Effectifs choraux particulièrement imposants, puisqu’au Chœur de l’Orchestre de Paris au grand complet s’ajoute son Chœur de jeunes, toujours aussi excellemment préparés par Lionel Sow, pour une prestation très impressionnante en démons, esprits angéliques ou âmes du purgatoire. L’orchestre distille les sonorités onctueuses agencées par Elgar en un flux mélodique continu, Daniel Harding adoptant le plus souvent des tempos assez retenus, conformément à l’atmosphère générale de sérénité qu’interrompent seulement de rares éclats.

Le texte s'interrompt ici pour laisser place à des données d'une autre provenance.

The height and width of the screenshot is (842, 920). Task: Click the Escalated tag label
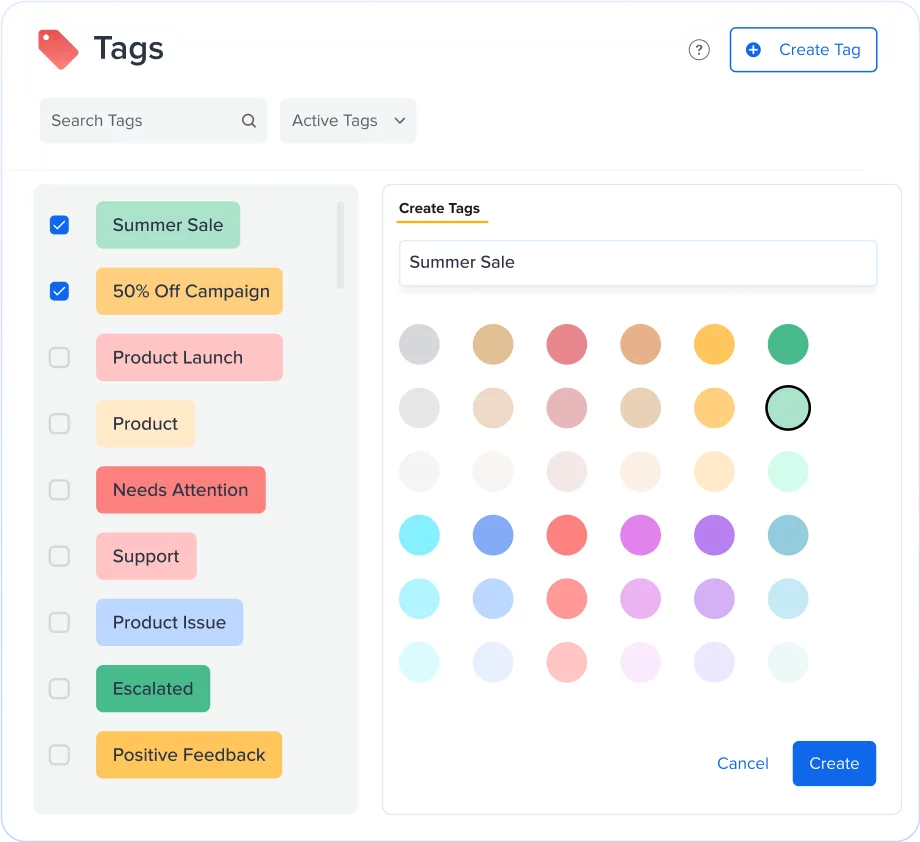[x=152, y=688]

Quant à la distribution vocale, Magdalena Kožená était sans doute la star convoquée pour conférer à l’opération un prestige supplémentaire apte à déplacer un public plus nombreux. Aucun problème pour le texte, Madame Simon Rattle étant parfaitement anglophone. L’ange trouve en la mezzo tchèque une interprète à la fois souple et émouvante, et seules les notes les plus graves du rôle ont tendance à être un peu couvertes par l’orchestre. Admiré en Fenton dans le Falstaff de concert donné en septembre à la Philharmonie, le Britannique Andrew Staples est également un grand adepte de l’oratorio : il confère à Gerontius un timbre étonnamment juvénile mais parvient à camper son personnage avec sincérité et naturel. Pour ses courtes interventions, John Relyea remplit la salle d’une voix de stentor, aussi intimidant qu’il savait être ridicule en Basile dans le Barbier du Théâtre des Champs-Elysées.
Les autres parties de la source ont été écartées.